* **WHAT THIS TASK INVOLVES**
There is a line containing "Instruction: Select Урок" in the records below. Repeat it and every line after it, exactly, through the final line, but no pictures.

Pixel coordinate grounding data:
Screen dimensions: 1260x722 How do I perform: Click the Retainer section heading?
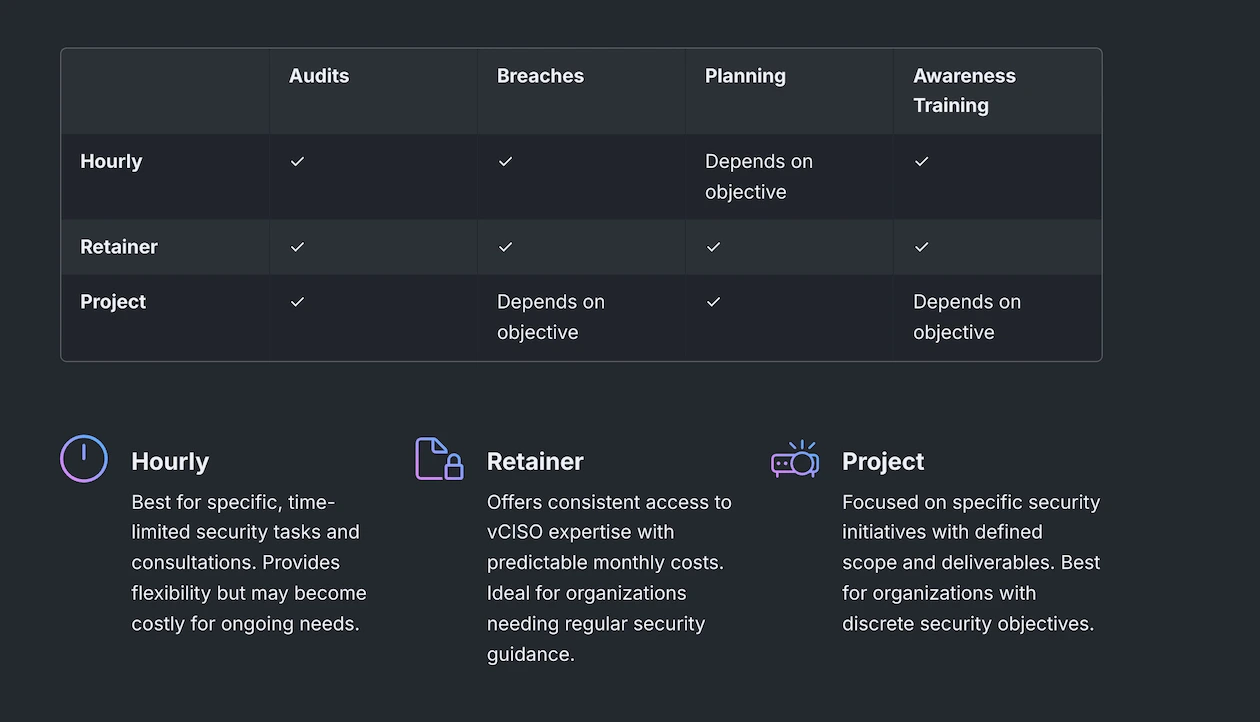[535, 461]
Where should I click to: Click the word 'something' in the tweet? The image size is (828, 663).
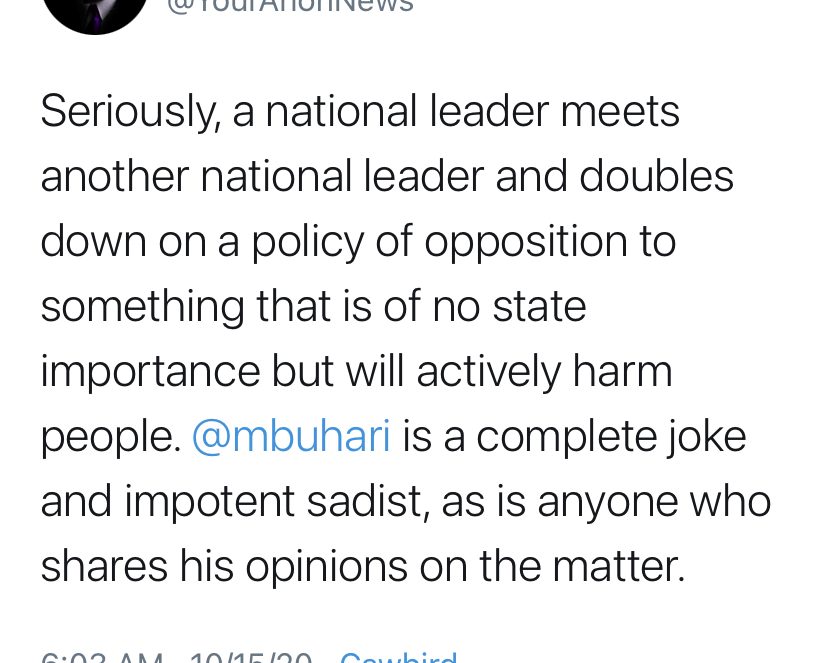(x=143, y=308)
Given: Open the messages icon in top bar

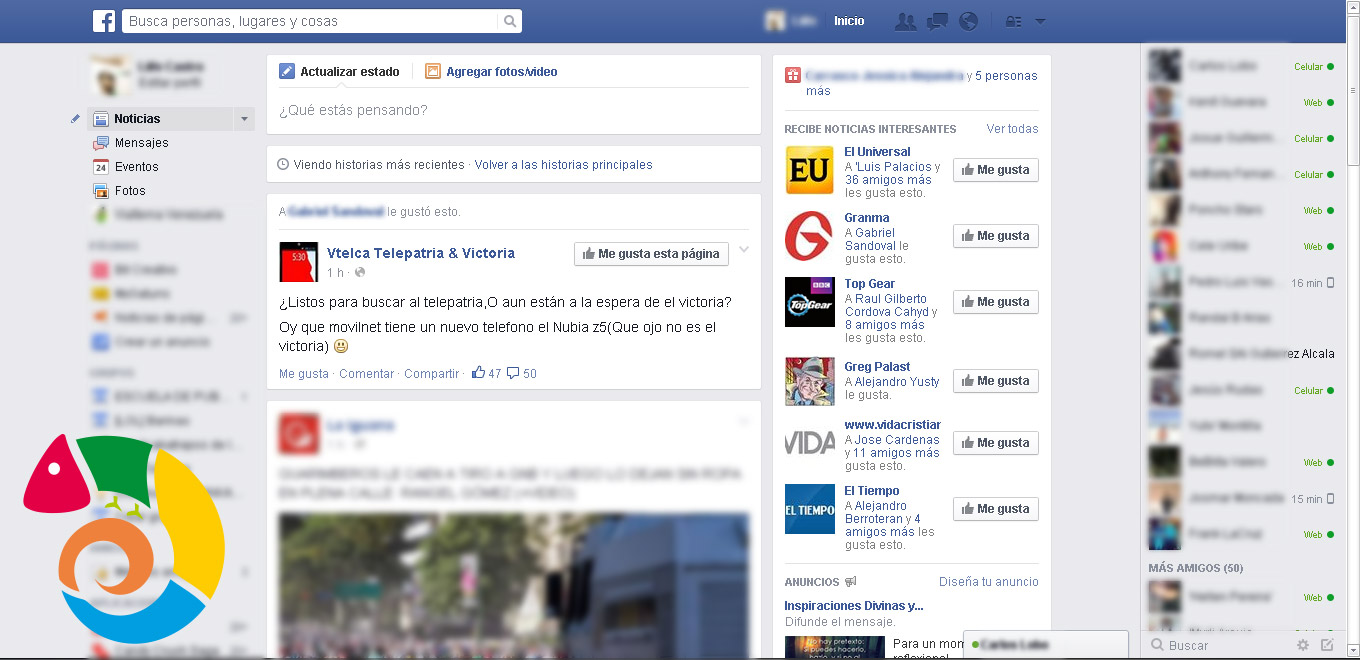Looking at the screenshot, I should click(937, 20).
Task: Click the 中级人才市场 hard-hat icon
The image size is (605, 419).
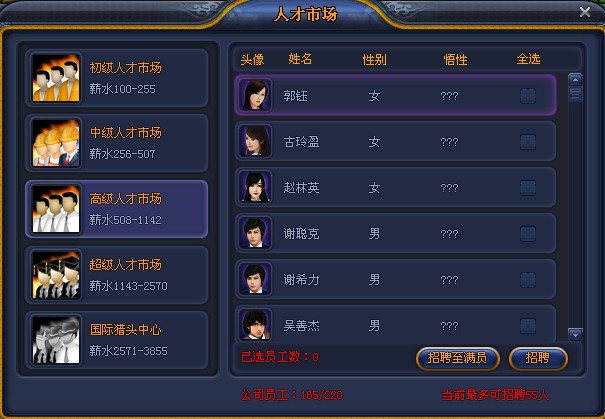Action: pyautogui.click(x=56, y=143)
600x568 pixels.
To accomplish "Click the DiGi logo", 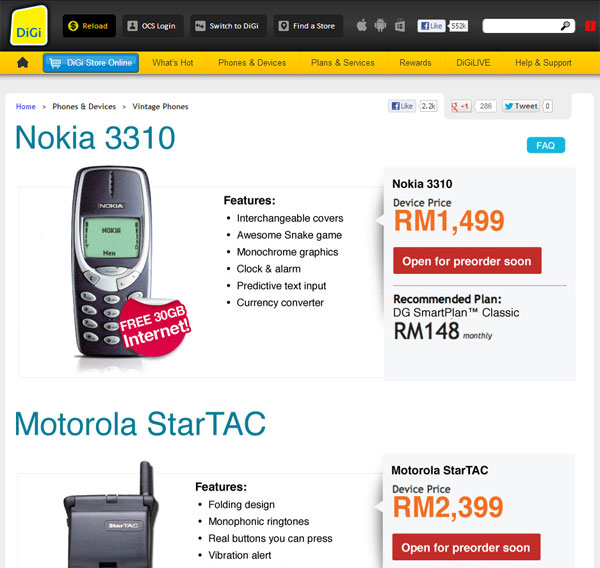I will tap(29, 26).
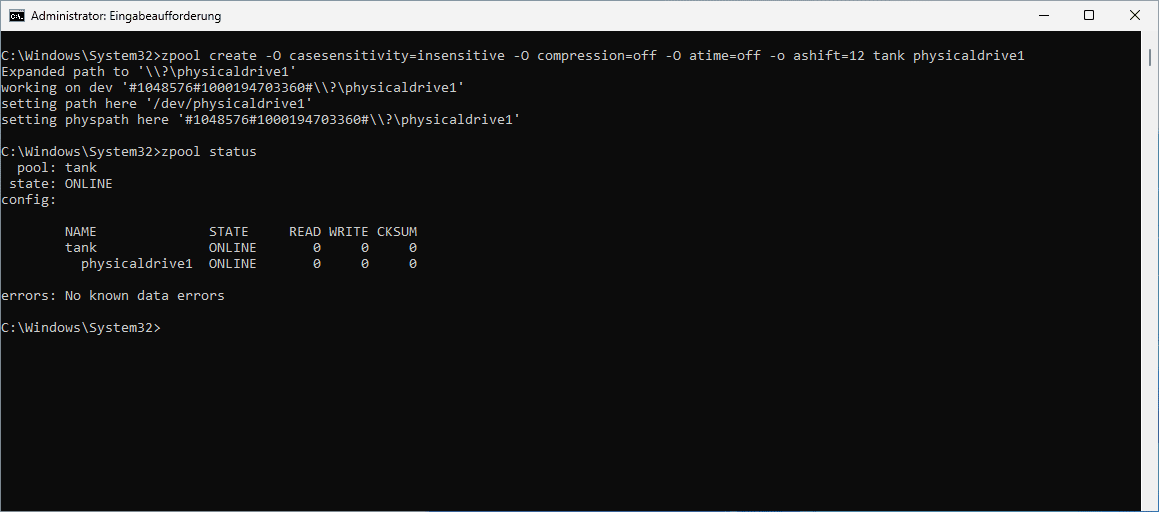Click the physicaldrive1 row in the config table

(248, 263)
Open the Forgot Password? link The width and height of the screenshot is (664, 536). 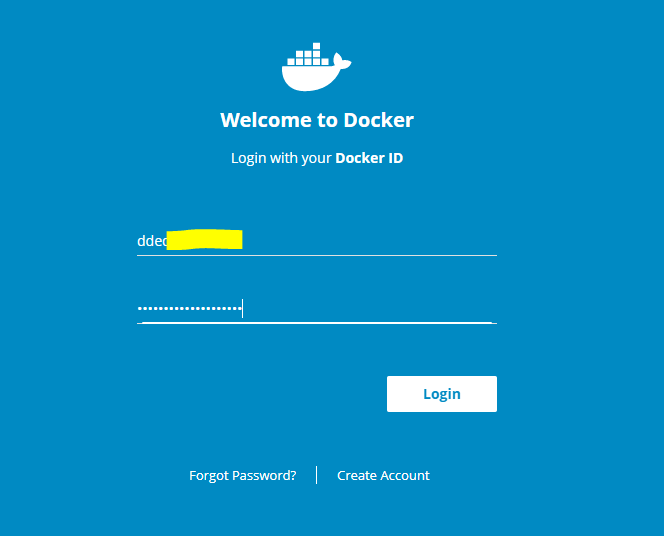243,475
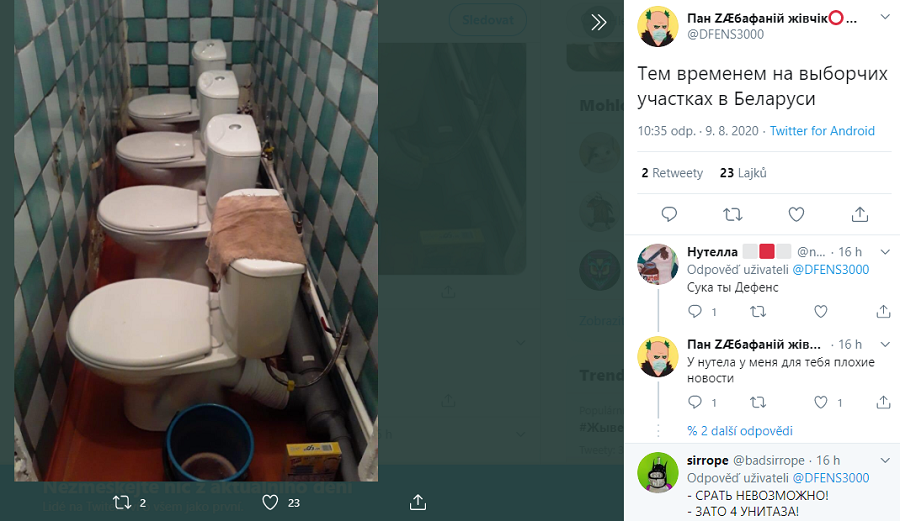Show '2 další odpovědi' in the thread

[740, 431]
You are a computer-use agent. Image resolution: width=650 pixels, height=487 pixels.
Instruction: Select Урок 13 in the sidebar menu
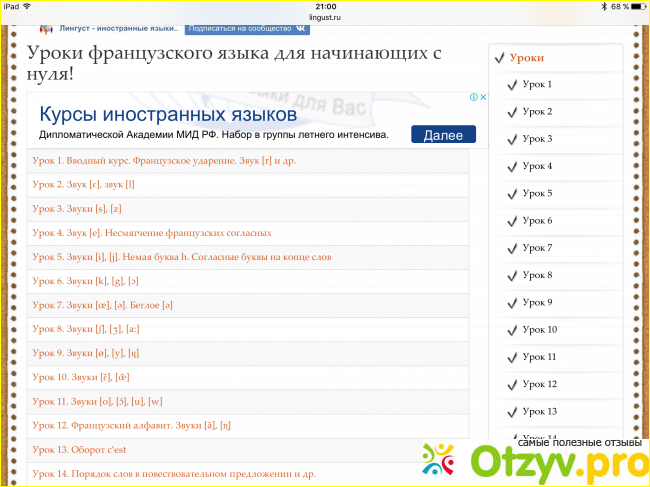[x=539, y=411]
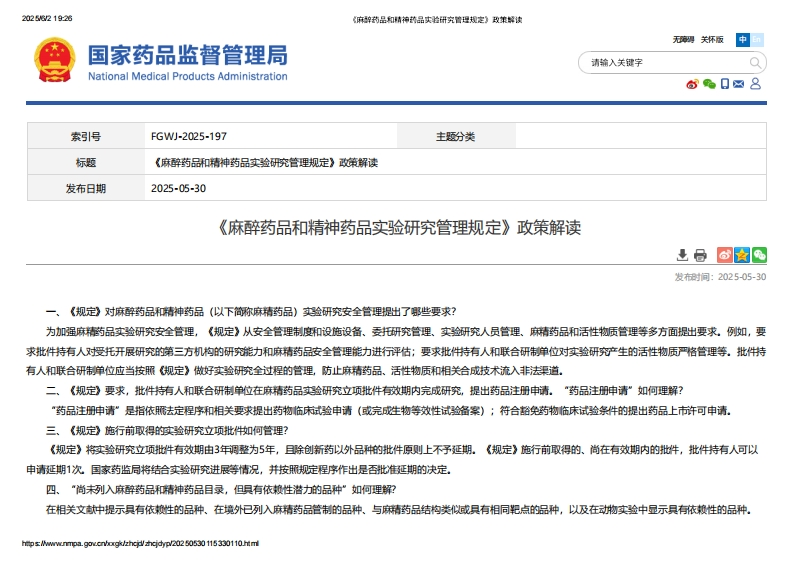Click the document title in 标题 row

click(x=264, y=162)
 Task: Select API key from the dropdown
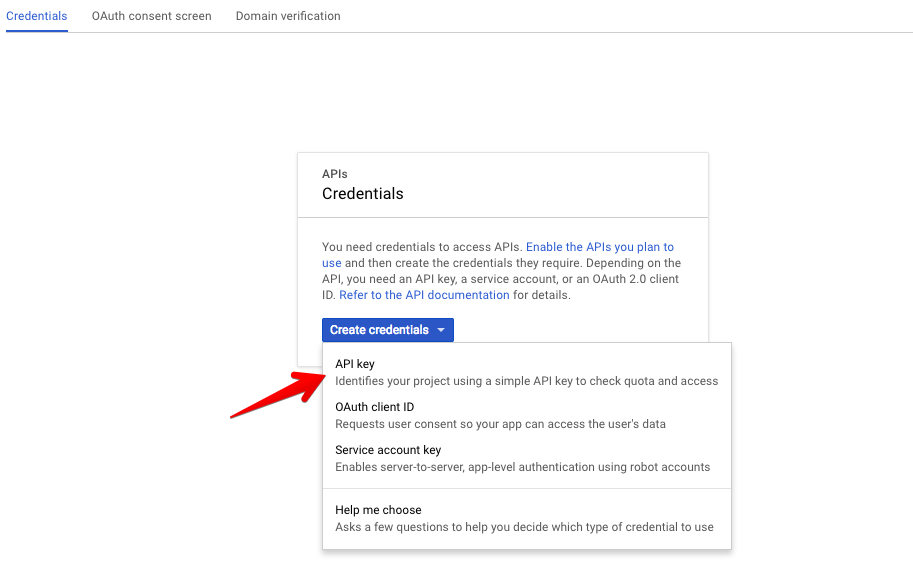tap(355, 364)
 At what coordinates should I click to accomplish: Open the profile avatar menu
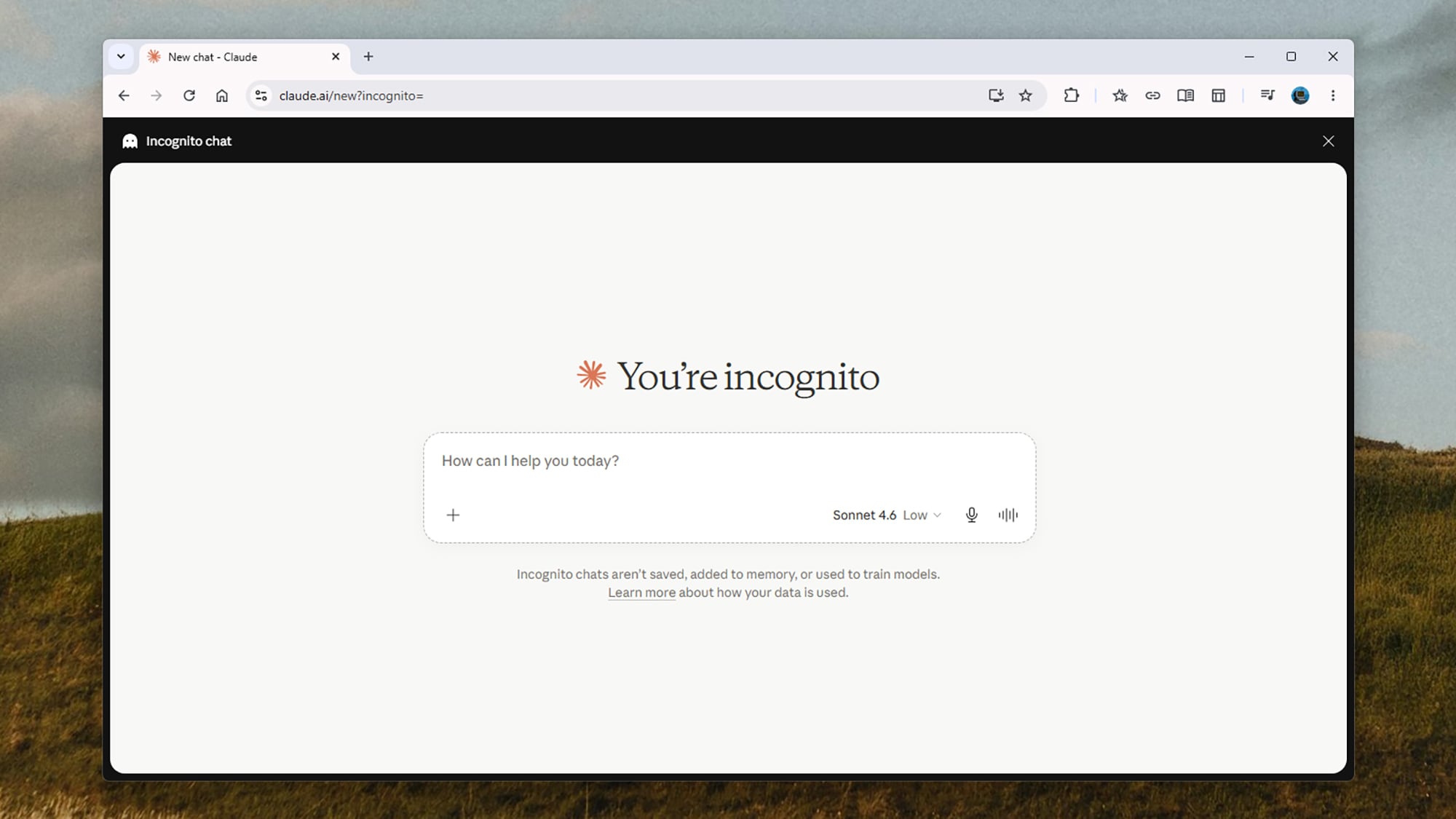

* **WRITTEN REPLY**
Instruction: Select Урок 13 in the sidebar menu
[x=539, y=411]
Click the document title in 标题 row

click(x=264, y=162)
 Task: Select API key from the dropdown
tap(355, 364)
 At what coordinates should I click to accomplish: Open the profile avatar menu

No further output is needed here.